There are dozens of other high-impact use cases that would fall under the category of adaptive HCM and what an organization can use to assess current or potential vendors. Here are some specific use cases:
In learning: A change in work objectives or priorities triggers the HCM system to emphasize learning experiences around the skills and competencies that will become more important in the new operating context and, conversely, de-emphasize training that will become less vital to business success going forward.
In workforce planning: Monthly business results / financial reporting indicates that hiring plans must be significantly reduced for the quarter, and managers with open requisitions are system-guided in their options for managing through the situation, such as potentially procuring short-term gig workers from preferred staffing vendors.

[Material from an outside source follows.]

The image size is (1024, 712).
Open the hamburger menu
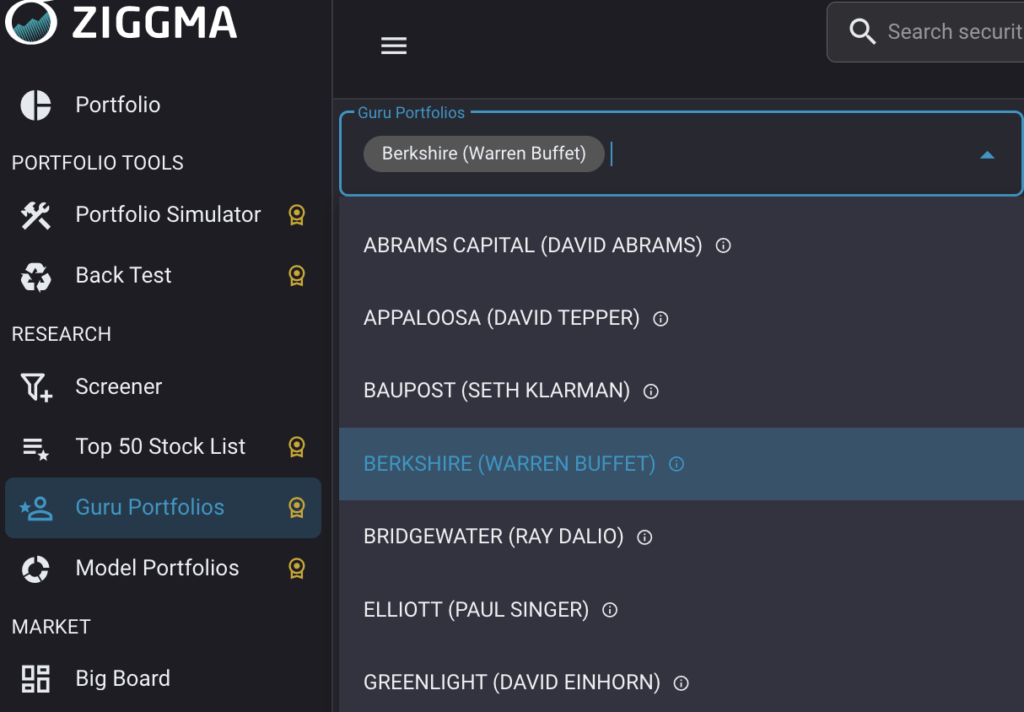394,46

In recruiting: A certain manager is experiencing a high percentage of candidates dropping off or opting out when deep into the interview cycle, and after much investment has been made in that candidate, so the system initiates appropriate actions to diagnose further and coach that manager around what to change in their approach or process. Candidates pick up on positive and negative signals in the hiring process too, not just hiring managers, and these often influence their decision to remain in the process or not.

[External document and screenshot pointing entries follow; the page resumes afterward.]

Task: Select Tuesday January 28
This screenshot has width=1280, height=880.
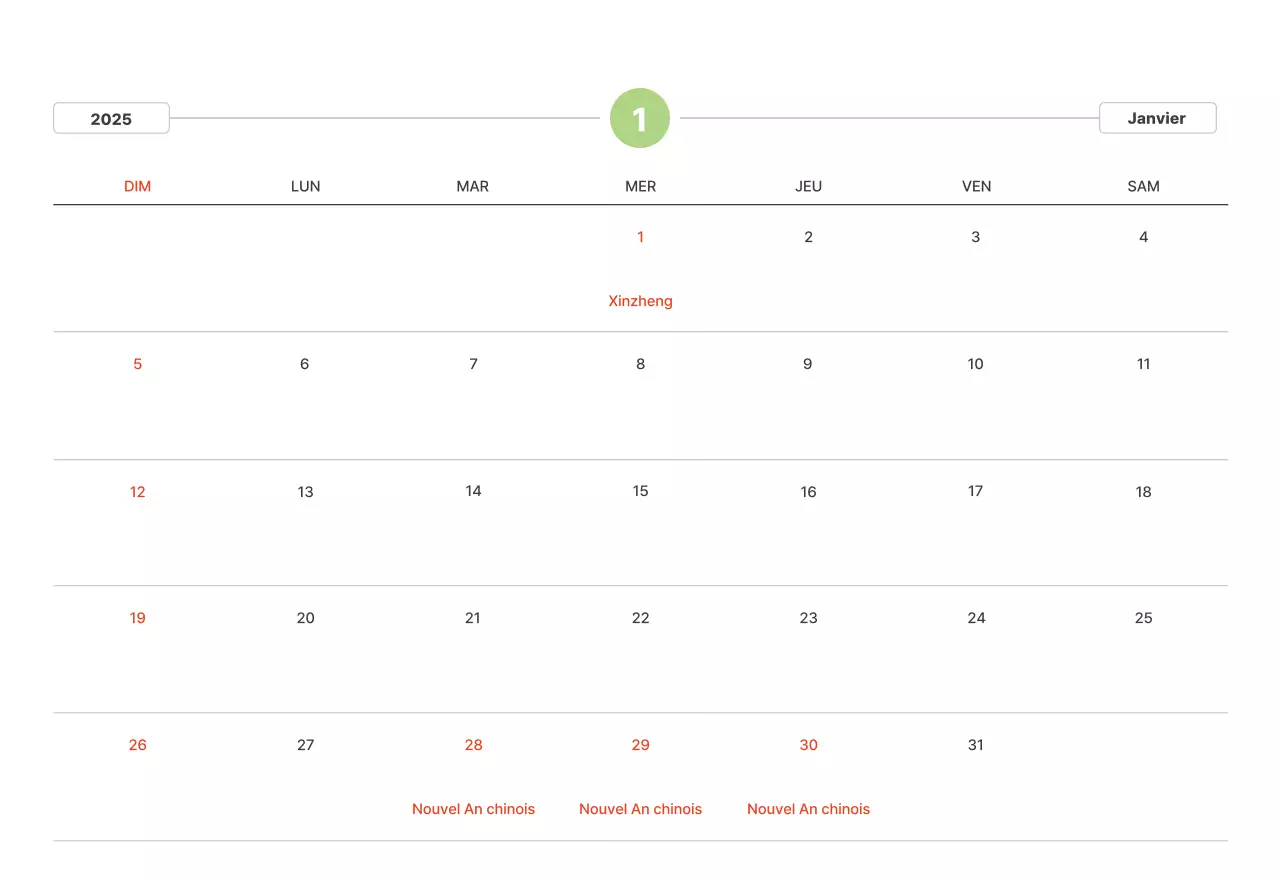Action: [473, 745]
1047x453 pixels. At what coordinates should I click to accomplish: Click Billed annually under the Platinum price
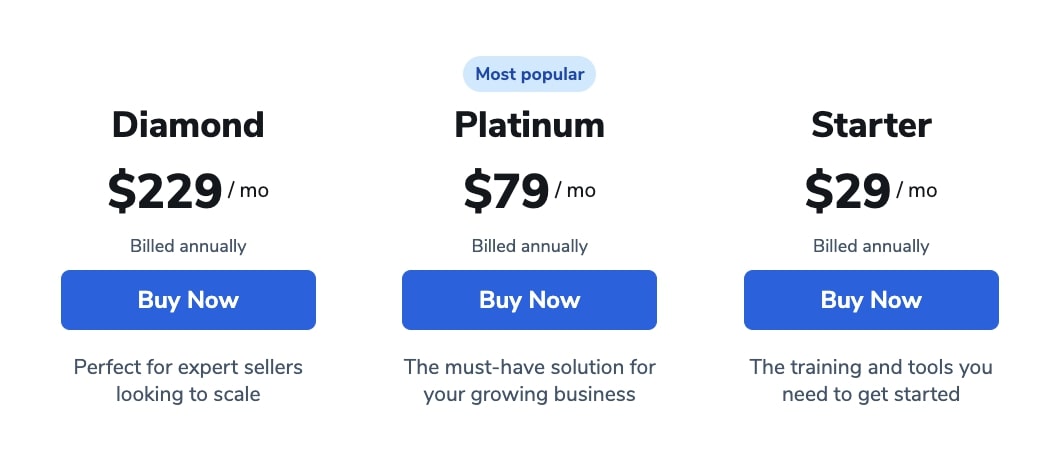pos(530,247)
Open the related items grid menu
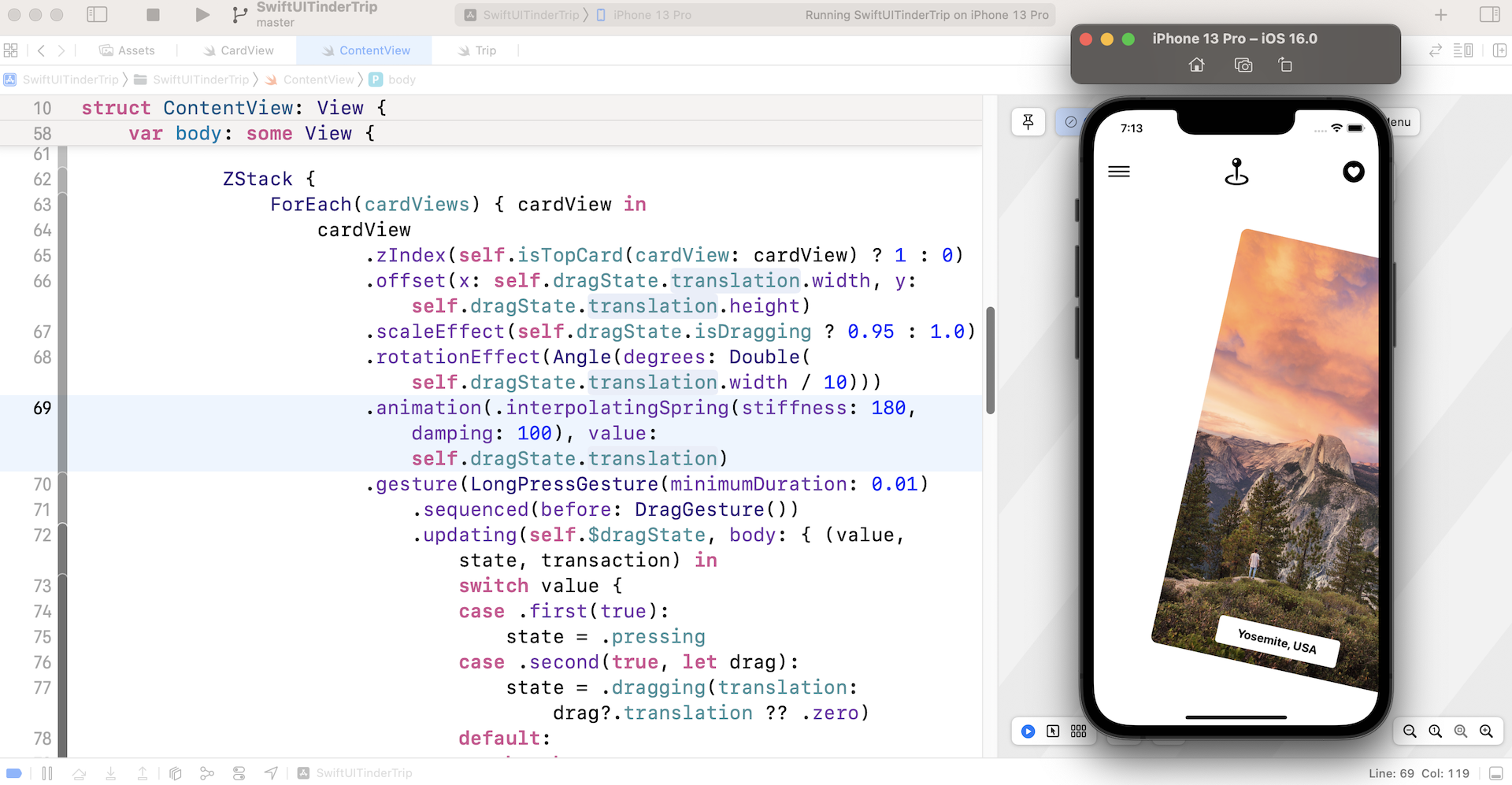Viewport: 1512px width, 785px height. click(11, 50)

In total rewards: When financial results come in under plan, the system guides a manager in incentivizing those employees with upcoming salary increases to hopefully transition to more of a leveraged compensation package, or more upside potential from a variable compensation plan, instead of a very modest increase which could lead to disengagement.

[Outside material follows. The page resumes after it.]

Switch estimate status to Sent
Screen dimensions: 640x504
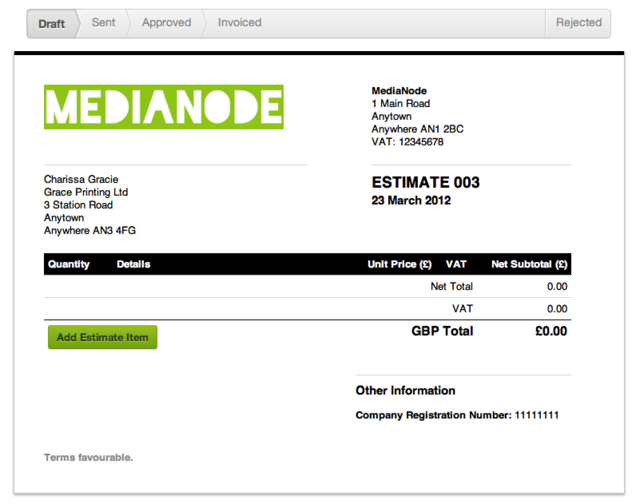coord(103,23)
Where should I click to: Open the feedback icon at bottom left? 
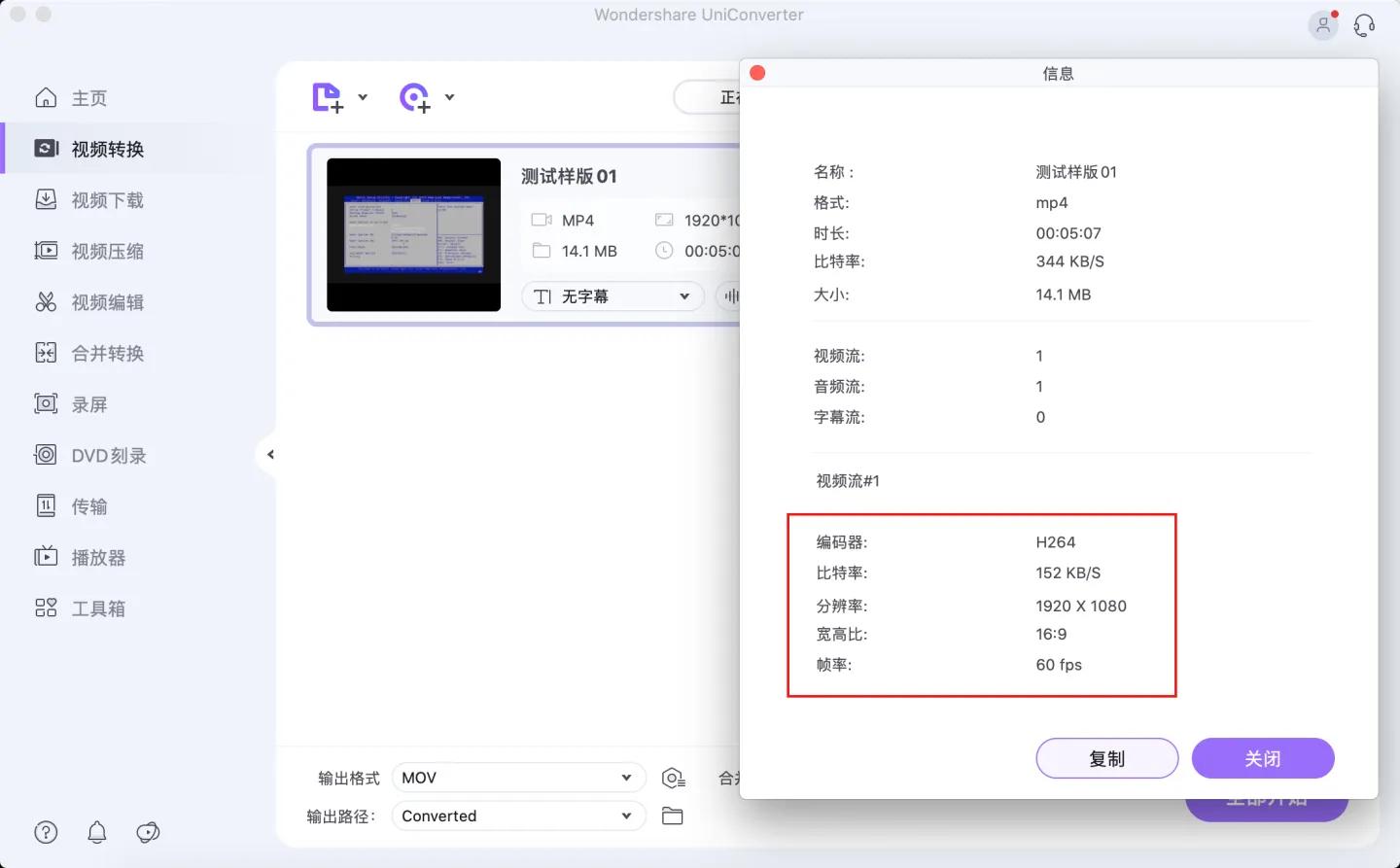(x=147, y=832)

In succession planning: The system notices that all of the successor candidates to a critical role are “ready now” vs. having a more distributed and diverse group of ready now and “ready later” candidates. This can lead to some of the most immediately promotable and valuable successor candidates leaving at some point. The system therefore guides management in identifying other ready later candidates and also encourages transparency with affected employees, or merely suggests a check-in meeting, to explore mutually beneficial options that can ameliorate this type of key employee retention risk situation.
In adaptive HCM scenarios and use cases, systems might prove themselves to be highly adaptable in the form of automatically modifying the user experience to align with different contexts or goals, or seek the tracking of additional data items, or apply different processing or reporting rules, but again, my primary focus here is on the organization not the system adapting. Organizations that routinely and optimally react to workforce-related business risks and opportunities conveyed within a variety of cues, such as signals or data points, are much more apt to ascend the ranks within their industry peer groups.